[start of Given data]

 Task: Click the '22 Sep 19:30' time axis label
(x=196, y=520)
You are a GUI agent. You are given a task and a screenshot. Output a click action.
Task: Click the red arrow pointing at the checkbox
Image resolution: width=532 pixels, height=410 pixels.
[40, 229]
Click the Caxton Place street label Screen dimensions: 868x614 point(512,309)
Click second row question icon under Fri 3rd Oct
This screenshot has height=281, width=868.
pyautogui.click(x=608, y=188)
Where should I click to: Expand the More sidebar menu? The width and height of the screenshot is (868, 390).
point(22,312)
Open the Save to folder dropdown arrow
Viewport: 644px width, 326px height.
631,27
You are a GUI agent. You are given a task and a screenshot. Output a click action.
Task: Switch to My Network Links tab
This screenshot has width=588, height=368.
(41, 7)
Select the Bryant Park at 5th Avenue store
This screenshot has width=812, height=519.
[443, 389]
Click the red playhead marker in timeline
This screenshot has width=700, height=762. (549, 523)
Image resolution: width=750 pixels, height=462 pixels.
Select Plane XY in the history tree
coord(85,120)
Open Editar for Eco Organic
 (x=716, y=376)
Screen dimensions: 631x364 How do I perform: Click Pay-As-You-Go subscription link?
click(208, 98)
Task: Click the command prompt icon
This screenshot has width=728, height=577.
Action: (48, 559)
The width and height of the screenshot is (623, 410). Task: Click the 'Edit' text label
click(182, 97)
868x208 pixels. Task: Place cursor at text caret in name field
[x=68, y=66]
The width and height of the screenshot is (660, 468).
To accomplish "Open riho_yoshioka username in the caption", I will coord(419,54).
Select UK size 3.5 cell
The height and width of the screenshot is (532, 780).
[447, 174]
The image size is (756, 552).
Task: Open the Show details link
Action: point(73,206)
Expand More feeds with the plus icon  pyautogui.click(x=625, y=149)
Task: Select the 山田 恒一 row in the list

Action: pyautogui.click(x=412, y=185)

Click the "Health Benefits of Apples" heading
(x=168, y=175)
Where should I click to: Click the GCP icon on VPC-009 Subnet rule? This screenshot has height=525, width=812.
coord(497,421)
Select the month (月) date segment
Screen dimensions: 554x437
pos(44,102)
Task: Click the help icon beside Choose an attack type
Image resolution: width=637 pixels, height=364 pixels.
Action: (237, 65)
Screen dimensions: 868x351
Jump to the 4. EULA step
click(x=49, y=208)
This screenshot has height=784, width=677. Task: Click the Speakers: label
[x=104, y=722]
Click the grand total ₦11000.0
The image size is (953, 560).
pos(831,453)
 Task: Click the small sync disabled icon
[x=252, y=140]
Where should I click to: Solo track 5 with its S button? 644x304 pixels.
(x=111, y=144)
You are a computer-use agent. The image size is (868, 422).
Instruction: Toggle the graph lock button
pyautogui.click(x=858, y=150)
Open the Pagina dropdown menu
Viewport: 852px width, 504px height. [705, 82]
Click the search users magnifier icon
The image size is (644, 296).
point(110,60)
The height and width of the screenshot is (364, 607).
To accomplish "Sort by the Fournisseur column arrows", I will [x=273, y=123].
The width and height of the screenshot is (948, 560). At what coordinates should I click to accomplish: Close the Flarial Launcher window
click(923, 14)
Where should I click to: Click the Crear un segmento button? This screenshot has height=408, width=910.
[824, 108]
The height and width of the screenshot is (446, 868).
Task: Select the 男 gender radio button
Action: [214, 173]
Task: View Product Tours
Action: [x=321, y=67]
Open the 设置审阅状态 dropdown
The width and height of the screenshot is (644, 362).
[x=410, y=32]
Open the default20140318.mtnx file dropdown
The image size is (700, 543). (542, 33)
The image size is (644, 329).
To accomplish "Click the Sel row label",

[end of Given data]

● Set problem: Update the listing above, replacing "GUI agent" with "screen assistant" wherever it appears and leaving everything else unchanged.

● The completed task:
 Task: Click the '22 Sep 19:30' time axis label
(x=196, y=520)
You are a screen assistant. You are given a task and a screenshot. Output a click action.
Task: Click the red arrow pointing at the checkbox
Image resolution: width=532 pixels, height=410 pixels.
[40, 229]
Click the Caxton Place street label Screen dimensions: 868x614 point(512,309)
Click second row question icon under Fri 3rd Oct
This screenshot has height=281, width=868.
pyautogui.click(x=608, y=188)
Where should I click to: Expand the More sidebar menu? The width and height of the screenshot is (868, 390).
point(22,312)
Open the Save to folder dropdown arrow
Viewport: 644px width, 326px height.
631,27
You are a screen assistant. You are given a task and a screenshot. Output a click action.
Task: Switch to My Network Links tab
This screenshot has width=588, height=368.
(41, 7)
Select the Bryant Park at 5th Avenue store
This screenshot has width=812, height=519.
[443, 389]
Click the red playhead marker in timeline
This screenshot has width=700, height=762. (549, 523)
Image resolution: width=750 pixels, height=462 pixels.
Select Plane XY in the history tree
coord(85,120)
Open Editar for Eco Organic
 (x=716, y=376)
Screen dimensions: 631x364 How do I perform: Click Pay-As-You-Go subscription link?
click(208, 98)
Task: Click the command prompt icon
This screenshot has width=728, height=577.
Action: (48, 559)
The width and height of the screenshot is (623, 410). Task: Click the 'Edit' text label
click(182, 97)
868x208 pixels. Task: Place cursor at text caret in name field
[x=68, y=66]
The width and height of the screenshot is (660, 468).
To accomplish "Open riho_yoshioka username in the caption", I will coord(419,54).
Select UK size 3.5 cell
The height and width of the screenshot is (532, 780).
[447, 174]
The image size is (756, 552).
Task: Open the Show details link
Action: point(73,206)
Expand More feeds with the plus icon  pyautogui.click(x=625, y=149)
Task: Select the 山田 恒一 row in the list

Action: pyautogui.click(x=412, y=185)

Click the "Health Benefits of Apples" heading
(x=168, y=175)
Where should I click to: Click the GCP icon on VPC-009 Subnet rule? This screenshot has height=525, width=812.
coord(497,421)
Select the month (月) date segment
Screen dimensions: 554x437
pos(44,102)
Task: Click the help icon beside Choose an attack type
Image resolution: width=637 pixels, height=364 pixels.
Action: (237, 65)
Screen dimensions: 868x351
Jump to the 4. EULA step
click(x=49, y=208)
This screenshot has height=784, width=677. Task: Click the Speakers: label
[x=104, y=722]
Click the grand total ₦11000.0
The image size is (953, 560).
pos(831,453)
 Task: Click the small sync disabled icon
[x=252, y=140]
Where should I click to: Solo track 5 with its S button? 644x304 pixels.
(x=111, y=144)
You are a computer-use agent. The image size is (868, 422).
Instruction: Toggle the graph lock button
pyautogui.click(x=858, y=150)
Open the Pagina dropdown menu
Viewport: 852px width, 504px height. [705, 82]
Click the search users magnifier icon
The image size is (644, 296).
point(110,60)
The height and width of the screenshot is (364, 607).
To accomplish "Sort by the Fournisseur column arrows", I will [x=273, y=123].
The width and height of the screenshot is (948, 560). At what coordinates should I click to accomplish: Close the Flarial Launcher window
click(923, 14)
Where should I click to: Click the Crear un segmento button? This screenshot has height=408, width=910.
[824, 108]
The height and width of the screenshot is (446, 868).
Task: Select the 男 gender radio button
Action: [214, 173]
Task: View Product Tours
Action: [x=321, y=67]
Open the 设置审阅状态 dropdown
The width and height of the screenshot is (644, 362).
[x=410, y=32]
Open the default20140318.mtnx file dropdown
The image size is (700, 543). (542, 33)
The image size is (644, 329).
To accomplish "Click the Sel row label",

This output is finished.